Focus on the opportunity, not the setback. Take a page from Marty Seligman’s approach and define a professional setback as an opportunity, not a sign of weak performance and inadequacy. It will be far easier to get back in the game if you interpret things positively and don’t dwell on the negatives. In addition, potential employers will also appreciate positive and confident employees.
Be your best you! Exercise, sleep, eat well, study – do whatever is good for your growth as well as your quality of life. As I stated before, employers prefer happy and energetic people that are confident about their skills and are willing to engage and grow further.
Treat finding a new job as a job. Reflection and rest is OK, but once you are ready to get back into the job finding game, commit to it! You should prepare a job search plan and follow it closely. Looking for a new job is a goal like any other. Break it down into tasks and activities, managing your time and resources along the way to maximize your success.
Tap into your network. Meet friends, acquaintances, previous colleagues – this is not just for socializing purposes, but it may actually land you a job. Don’t forget – many if not most of the best positions are filled in an informal, word of mouth way.

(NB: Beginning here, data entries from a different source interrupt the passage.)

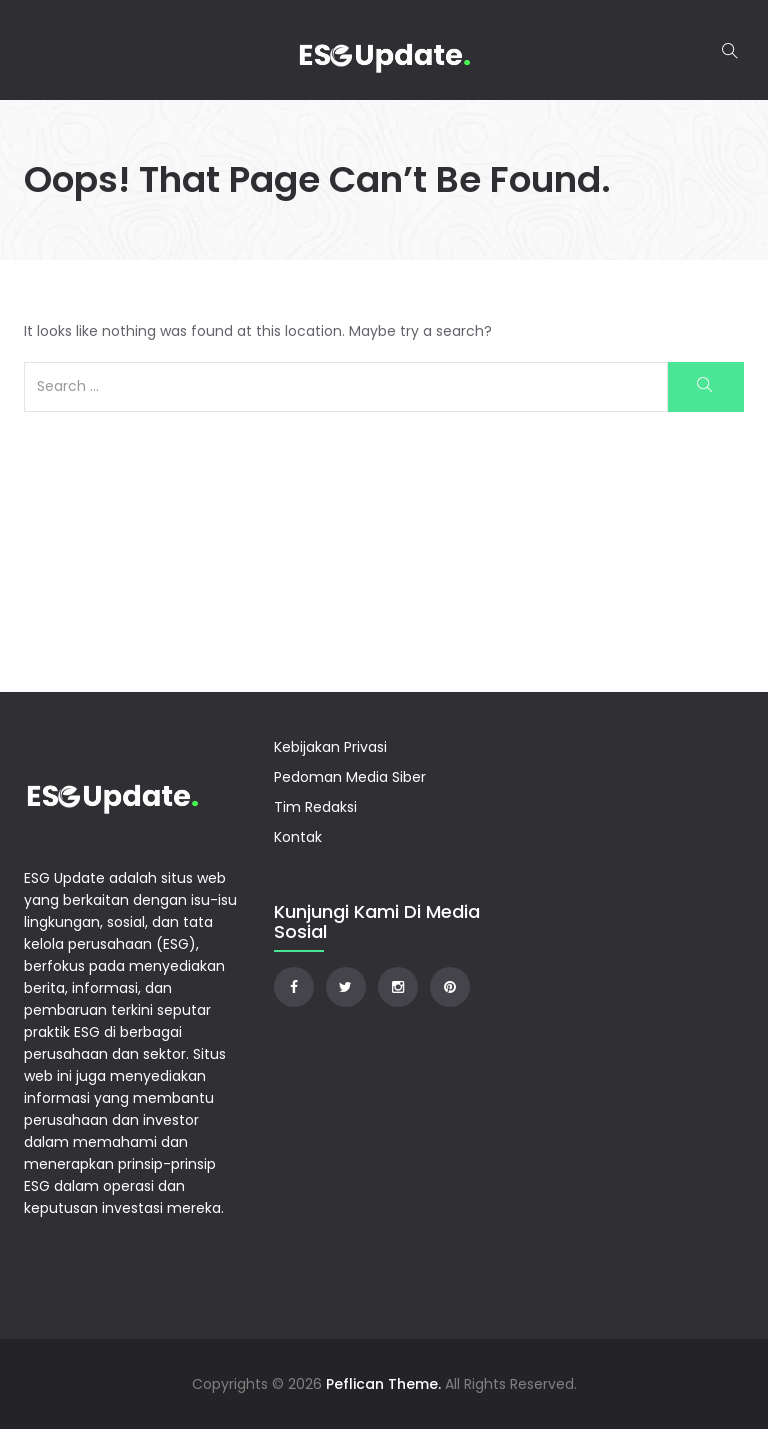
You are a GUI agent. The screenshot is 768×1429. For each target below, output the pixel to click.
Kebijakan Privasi (330, 747)
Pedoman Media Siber (350, 777)
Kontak (298, 837)
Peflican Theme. (383, 1384)
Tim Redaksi (315, 807)
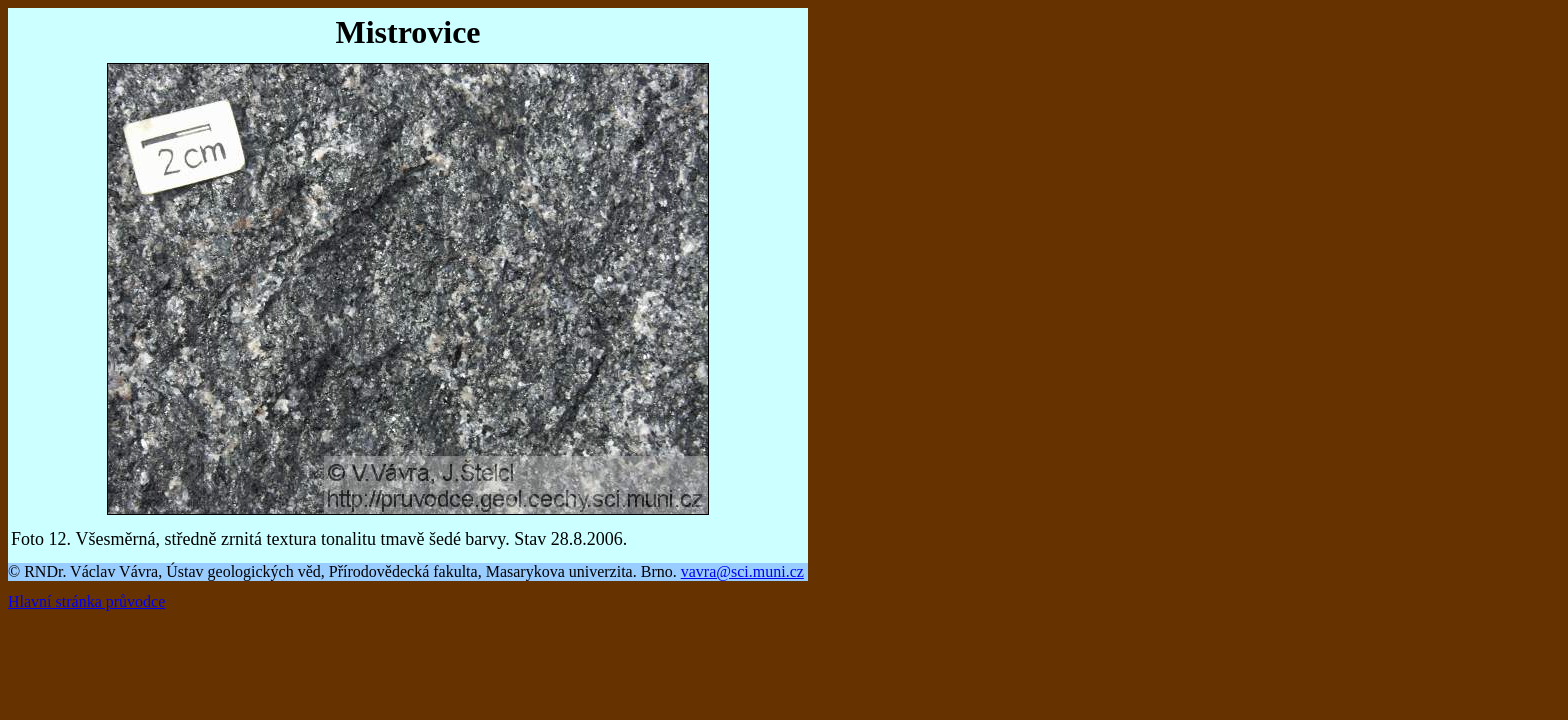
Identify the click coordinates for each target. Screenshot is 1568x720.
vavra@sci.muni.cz (742, 571)
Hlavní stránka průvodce (86, 601)
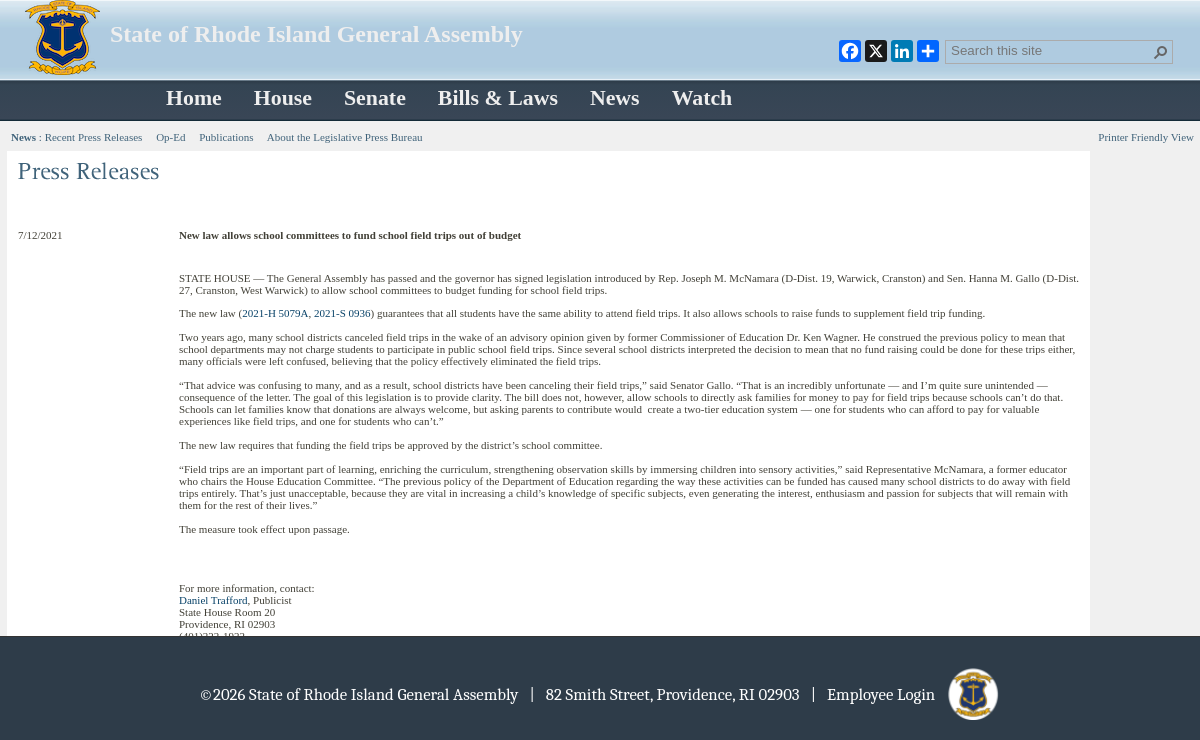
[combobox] (1051, 50)
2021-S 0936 (342, 313)
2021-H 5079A (275, 313)
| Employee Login (906, 694)
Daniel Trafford (213, 600)
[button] (1161, 52)
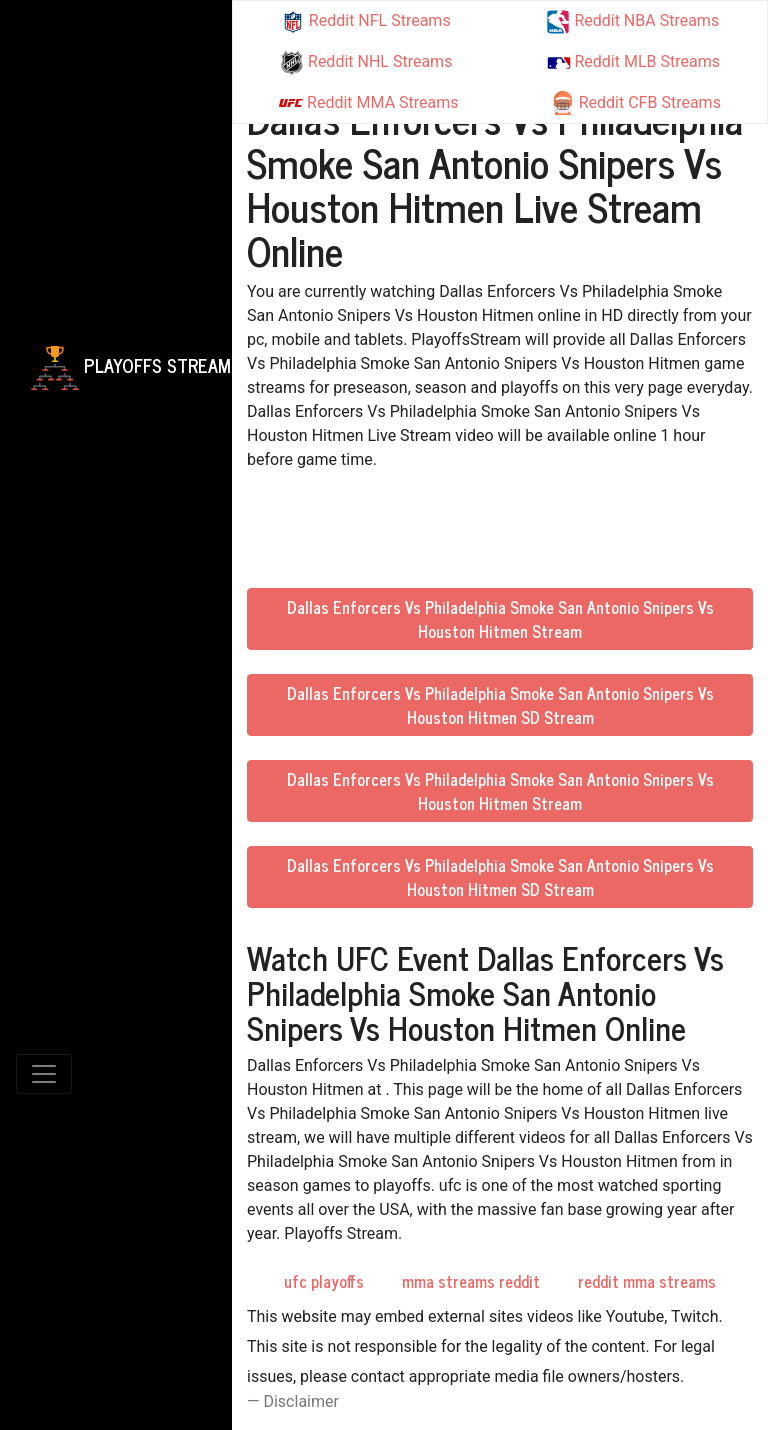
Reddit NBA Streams (632, 22)
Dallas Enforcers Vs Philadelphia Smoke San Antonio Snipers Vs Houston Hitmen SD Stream (500, 705)
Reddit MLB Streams (633, 61)
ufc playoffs (324, 1281)
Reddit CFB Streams (636, 103)
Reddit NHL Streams (366, 63)
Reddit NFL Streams (366, 22)
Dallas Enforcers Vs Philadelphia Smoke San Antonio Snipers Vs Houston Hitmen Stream (500, 619)
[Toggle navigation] (44, 1074)
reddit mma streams (647, 1281)
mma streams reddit (471, 1281)
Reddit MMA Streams (368, 103)
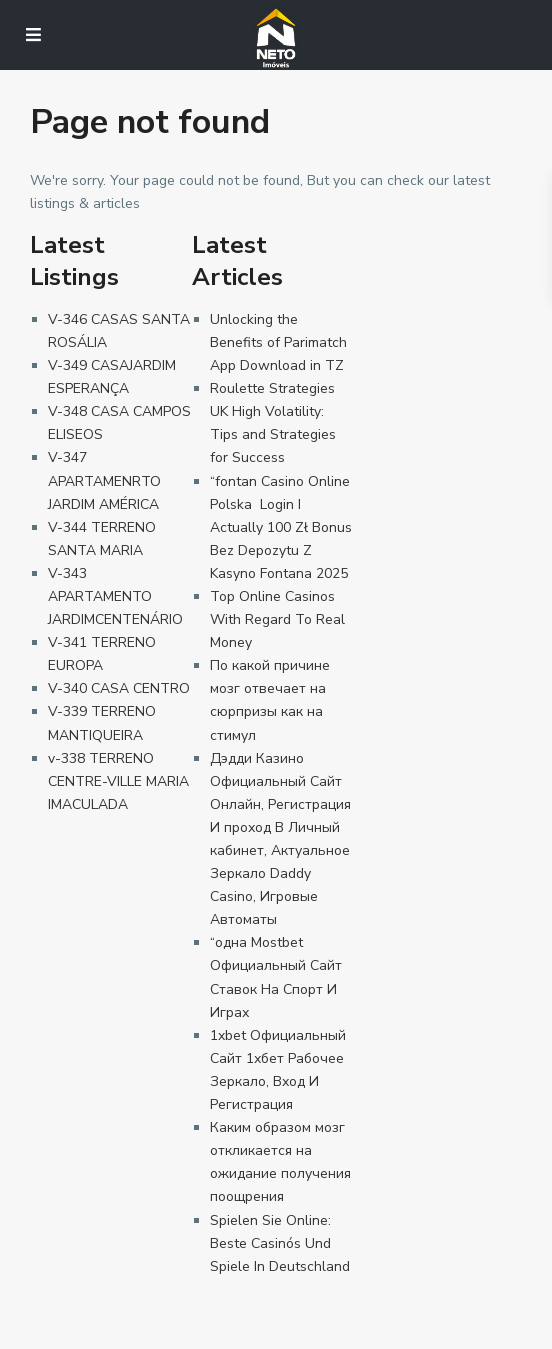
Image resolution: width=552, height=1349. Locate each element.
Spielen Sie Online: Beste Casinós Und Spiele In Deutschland (280, 1243)
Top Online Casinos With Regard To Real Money (277, 619)
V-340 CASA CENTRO (119, 688)
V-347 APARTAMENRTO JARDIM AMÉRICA (104, 480)
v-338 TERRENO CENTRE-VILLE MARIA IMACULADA (118, 781)
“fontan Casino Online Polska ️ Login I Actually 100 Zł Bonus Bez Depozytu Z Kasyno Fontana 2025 (281, 527)
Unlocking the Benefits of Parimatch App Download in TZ (278, 342)
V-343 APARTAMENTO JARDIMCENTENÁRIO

Take the advantage of both the official and unofficial way.
The long and short of this blog post is that no matter the challenge, there is always light at the end of the tunnel. Just remember – whether you are out of a job, in a slump, or both, you should not concentrate on blaming yourself and/or others. The sooner you get back on your feet and learn from these experiences, the better!
Even if there are larger economic and structural forces that keep you constrained, do your best to stay positive and take care of yourself! I know, it may sound like an impossible feat, but that’s really the best you can do in these circumstances to keep yourself sane, competitive, and capable of fulfilling the most important roles of your life – those of a parent, spouse (or partner), sibling, child, and friend.